August 14, 2022

Alors que le secteur des cryptos rebondit après la crise de l’écosystème Terra (LUNA), le département des services financiers de l’État de New York est le dernier gouvernement en date à fournir des recommandations relatives à la création et à la gestion des stablecoins.

Les autorités ont publié un communiqué de presse soulignant trois principes primaires qui s’appliqueraient aux entreprises cryptos autorisées par l’État dans le cadre de l’autorisation BitLicense.

Les entreprises doivent entièrement garantir les stablecoins émis par des actifs de réserve, la valeur marchande de la réserve étant égale ou supérieure à la valeur nominale de toutes les unités en circulation.

Les réserves doivent également inclure des actifs tels que des bons du Trésor américain, des accords de prise en pension entièrement garantis par des bons du Trésor américain, des billets du Trésor ou des obligations du Trésor américain.

Des réglementations sur les stablecoins pourraient être mises en œuvre dans un avenir proche.

Tous les émetteurs de stablecoins doivent également accepter de se soumettre à un audit mensuel indépendant réalisé par un expert-comptable basé aux États-Unis.

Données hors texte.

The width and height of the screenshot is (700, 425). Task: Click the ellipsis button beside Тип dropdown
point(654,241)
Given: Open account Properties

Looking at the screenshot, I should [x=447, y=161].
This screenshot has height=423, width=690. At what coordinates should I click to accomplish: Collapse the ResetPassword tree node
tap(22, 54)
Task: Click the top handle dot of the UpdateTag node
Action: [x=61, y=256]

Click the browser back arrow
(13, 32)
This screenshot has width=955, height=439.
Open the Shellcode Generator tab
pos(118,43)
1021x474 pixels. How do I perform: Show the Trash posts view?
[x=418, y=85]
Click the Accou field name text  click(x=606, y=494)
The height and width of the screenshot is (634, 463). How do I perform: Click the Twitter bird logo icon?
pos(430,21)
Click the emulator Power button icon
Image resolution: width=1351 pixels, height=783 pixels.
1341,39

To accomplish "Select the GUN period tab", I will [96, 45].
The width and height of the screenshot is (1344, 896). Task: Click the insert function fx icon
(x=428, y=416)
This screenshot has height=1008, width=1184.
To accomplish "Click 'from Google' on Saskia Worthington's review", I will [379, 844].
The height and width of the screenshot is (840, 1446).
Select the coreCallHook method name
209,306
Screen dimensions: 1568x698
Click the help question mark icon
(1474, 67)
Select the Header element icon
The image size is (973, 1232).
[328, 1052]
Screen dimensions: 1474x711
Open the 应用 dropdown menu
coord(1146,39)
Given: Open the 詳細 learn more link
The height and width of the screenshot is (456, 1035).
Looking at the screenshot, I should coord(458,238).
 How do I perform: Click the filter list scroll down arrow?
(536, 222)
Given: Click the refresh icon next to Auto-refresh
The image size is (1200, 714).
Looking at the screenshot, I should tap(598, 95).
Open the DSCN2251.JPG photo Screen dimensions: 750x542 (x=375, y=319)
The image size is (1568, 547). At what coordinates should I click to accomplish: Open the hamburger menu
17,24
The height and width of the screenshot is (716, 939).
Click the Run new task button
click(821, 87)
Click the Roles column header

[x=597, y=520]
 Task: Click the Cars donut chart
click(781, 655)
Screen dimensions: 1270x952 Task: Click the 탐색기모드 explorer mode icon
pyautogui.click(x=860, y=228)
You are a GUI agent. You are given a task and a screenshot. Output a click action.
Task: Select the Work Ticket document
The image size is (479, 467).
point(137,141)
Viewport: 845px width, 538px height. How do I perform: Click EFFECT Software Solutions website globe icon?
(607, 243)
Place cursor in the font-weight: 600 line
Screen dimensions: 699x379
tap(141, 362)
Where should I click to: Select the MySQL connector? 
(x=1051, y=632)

Les nouvelles restrictions ne s’appliquent qu’aux stablecoins adossés au dollar, selon l’agence. 

Toutefois, la politique générale en matière de stablecoins sera probablement précisée dans le premier projet de loi sur les cryptomonnaies présenté au Congrès par la sénatrice du Wyoming Cynthia Lummis.

Les pays asiatiques se remuent aussi !

D’autres pays, comme le Japon et la Corée du Sud, ont rapidement adopté une législation visant à protéger les investisseurs à la suite au crash de Terra. Dans le même temps, Terraform Labs, la société à l’origine de Terra, fait l’objet d’une enquête pour d’éventuelles malversations dans la gestion du stablecoin UST.